A geo database for polygons, foundations
On a previous post, I’ve described how to use the S2 geo library to create a fast geo database, but it was to store locations (points) and only to perform range queries, a complete geo database would have regions/polygons queries.
Looking for a solution
I had this need: querying for the countries or subregions of hundreds of coordinates per second, without relying on an external service.
One solution, using my previous technique, could have been to store every cities in the world and then perform a proximity query around my point to get the closest cities, but it works only in populated area and it’s only an approximation.
I looked into others solutions, there is some smart ideas using UTF-grid, but it’s a client side solution and also an approximation tied to the resolution of the computed grid.
S2 to the rescue
S2 cells have some nice properties, they are segments on the Hilbert curve, expressed as range of uint64
, so I had the intuition the problem to perform fast region lookup could be simplified as find all mathematical segments containing my location expressed as an uint64
.
Using a Segment Tree datastructure, I first tried an in memory engine, using Natural Earth Data, loading the whole world countries shapes into S2 loops (a Loop
represents a simple spherical polygon), transforming then into cells using the region coverer, it returns cells of different levels, add them to the segment tree.
To query, simply tranform the location into an S2 Cell
(level 30) and perform a stubbing query that intersects the segments, every segments crossed are cells that covered a part of a Loop
.
It will reduce the problem to test a few Loop
vs thousands of them, finally perform ContainsPoint
against the found loops cause the point could be inside the Cell
but not inside the Loop
itself.
Et voilĂ ! It works!
The segment tree structure itself is very low on memory, the loops/polygons data could be stored on disk and loaded on requests, I’ve tested a second implementation using LevelDB using this technique.
If you have a very large tree (for example cities limits for the whole world), you can even put the segment tree on a KV storage, using this paper Interval Indexing and Querying on Key-Value Cloud Stores.
Region a gogo
As a demonstration here is a working microservice called regionagogo, simply returning the country & state for a given location.
It loads geo data for the whole world and answers to HTTP queries using small amout of memory.

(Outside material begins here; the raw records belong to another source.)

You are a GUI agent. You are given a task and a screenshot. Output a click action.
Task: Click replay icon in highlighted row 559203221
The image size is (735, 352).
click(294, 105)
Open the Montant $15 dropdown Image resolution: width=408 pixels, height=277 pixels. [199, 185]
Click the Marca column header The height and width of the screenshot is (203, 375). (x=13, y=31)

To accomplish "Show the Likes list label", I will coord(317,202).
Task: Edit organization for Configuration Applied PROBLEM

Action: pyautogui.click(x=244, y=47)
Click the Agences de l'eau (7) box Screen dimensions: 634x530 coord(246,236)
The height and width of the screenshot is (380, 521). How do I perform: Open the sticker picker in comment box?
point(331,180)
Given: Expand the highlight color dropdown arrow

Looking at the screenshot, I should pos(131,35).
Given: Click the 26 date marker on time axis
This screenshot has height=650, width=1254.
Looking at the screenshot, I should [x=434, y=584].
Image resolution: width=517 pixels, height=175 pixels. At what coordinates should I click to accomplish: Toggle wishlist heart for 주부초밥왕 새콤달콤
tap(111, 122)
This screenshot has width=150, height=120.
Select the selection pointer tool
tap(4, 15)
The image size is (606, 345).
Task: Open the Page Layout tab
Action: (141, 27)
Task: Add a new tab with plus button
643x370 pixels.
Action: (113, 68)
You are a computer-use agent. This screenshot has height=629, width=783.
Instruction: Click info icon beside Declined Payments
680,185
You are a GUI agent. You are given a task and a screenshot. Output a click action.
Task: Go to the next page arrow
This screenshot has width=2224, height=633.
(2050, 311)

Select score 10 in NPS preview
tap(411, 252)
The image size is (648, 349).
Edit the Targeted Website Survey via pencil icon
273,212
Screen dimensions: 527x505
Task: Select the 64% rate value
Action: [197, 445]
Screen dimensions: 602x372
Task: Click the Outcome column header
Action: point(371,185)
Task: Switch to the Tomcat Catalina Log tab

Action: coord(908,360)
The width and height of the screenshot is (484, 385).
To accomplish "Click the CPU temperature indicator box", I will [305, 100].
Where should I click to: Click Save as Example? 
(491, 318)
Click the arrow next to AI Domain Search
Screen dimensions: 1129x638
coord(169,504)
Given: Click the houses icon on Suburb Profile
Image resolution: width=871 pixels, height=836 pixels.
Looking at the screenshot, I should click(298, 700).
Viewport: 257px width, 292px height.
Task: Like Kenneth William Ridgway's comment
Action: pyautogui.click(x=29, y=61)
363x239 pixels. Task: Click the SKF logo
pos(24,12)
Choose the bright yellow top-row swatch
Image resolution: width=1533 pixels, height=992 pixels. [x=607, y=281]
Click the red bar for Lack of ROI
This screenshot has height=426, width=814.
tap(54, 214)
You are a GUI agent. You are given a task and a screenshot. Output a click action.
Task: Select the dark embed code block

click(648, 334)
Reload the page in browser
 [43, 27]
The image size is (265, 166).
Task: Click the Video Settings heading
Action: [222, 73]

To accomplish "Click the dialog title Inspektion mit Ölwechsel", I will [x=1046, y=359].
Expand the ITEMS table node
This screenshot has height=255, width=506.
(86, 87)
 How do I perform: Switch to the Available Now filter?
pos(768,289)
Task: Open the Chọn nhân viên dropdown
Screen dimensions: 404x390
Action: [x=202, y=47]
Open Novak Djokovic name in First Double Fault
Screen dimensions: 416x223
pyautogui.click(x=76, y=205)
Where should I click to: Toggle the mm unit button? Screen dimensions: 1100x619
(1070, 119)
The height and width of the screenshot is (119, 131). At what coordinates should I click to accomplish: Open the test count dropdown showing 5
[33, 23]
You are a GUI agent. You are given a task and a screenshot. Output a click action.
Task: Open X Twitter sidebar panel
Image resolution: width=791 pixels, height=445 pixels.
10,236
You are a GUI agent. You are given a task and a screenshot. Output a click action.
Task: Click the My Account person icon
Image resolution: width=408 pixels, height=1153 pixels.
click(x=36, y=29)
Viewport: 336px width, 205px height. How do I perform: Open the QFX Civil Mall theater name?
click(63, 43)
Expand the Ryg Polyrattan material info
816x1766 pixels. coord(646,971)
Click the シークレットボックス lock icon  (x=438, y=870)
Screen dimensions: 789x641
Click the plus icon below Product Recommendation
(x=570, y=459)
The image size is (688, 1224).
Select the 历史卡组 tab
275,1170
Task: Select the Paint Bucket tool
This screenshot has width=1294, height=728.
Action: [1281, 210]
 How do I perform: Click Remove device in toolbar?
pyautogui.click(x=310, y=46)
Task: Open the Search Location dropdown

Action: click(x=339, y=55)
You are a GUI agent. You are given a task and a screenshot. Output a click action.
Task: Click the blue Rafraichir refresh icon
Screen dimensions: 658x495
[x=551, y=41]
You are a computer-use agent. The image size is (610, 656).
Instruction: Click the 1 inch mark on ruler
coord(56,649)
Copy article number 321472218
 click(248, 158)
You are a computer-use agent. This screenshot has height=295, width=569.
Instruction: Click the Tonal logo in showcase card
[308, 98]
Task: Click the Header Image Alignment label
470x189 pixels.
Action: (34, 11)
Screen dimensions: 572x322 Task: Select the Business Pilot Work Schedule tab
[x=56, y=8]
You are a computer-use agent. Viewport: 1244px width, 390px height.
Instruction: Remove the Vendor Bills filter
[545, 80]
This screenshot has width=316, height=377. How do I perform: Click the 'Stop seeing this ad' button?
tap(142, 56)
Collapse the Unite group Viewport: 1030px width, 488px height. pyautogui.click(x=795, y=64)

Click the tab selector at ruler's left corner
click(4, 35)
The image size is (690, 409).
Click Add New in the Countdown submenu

GET /country?lat=19.542915&lng=-155.665857
{
"code": "US",
"name": "Hawaii"
}
Here is a Docker image so you can deploy it on your stack.
Note that it performs really well but can be improved a lot, for example the actual Go S2 implementation is still using Rect boxing around loops, that’s why regionagogo is using a data file so it can be generated from the C++ version.
Future
This technique seems to work well for stubbing queries, region queries, geofencing …
It can be a solid foundation to create a flexible and simple geo database.